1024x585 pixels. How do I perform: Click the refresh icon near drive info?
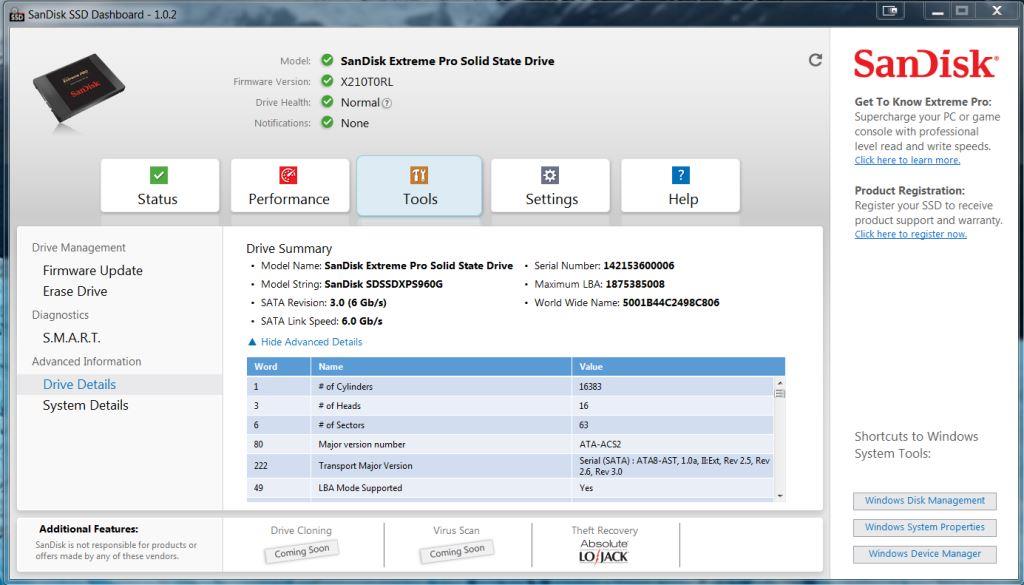pyautogui.click(x=815, y=60)
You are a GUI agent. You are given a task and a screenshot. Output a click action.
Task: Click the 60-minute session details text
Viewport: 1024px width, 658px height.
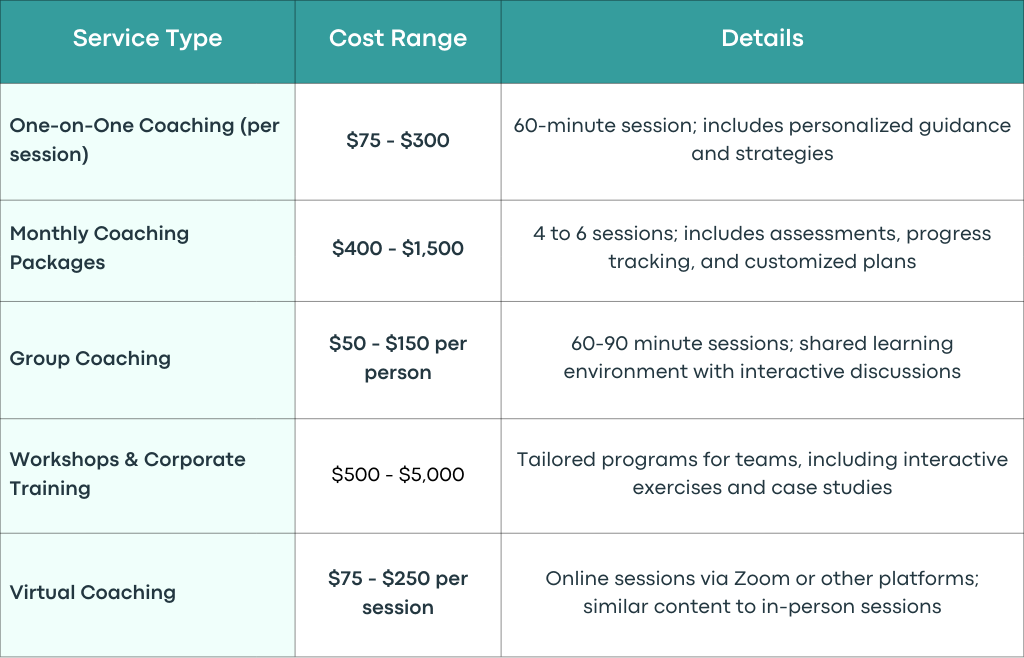(x=762, y=139)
◇ ◇ ◇ ◇ ◇
## [Task objective]
All the material above should be written out exactly, with images omitted.

## [Your solution]
1024x585 pixels. How do I perform: Click the refresh icon near drive info?
pyautogui.click(x=815, y=60)
You are a GUI agent. You are given a task and a screenshot. Output a click action.
Task: Click the 60-minute session details text
Viewport: 1024px width, 658px height.
(x=762, y=139)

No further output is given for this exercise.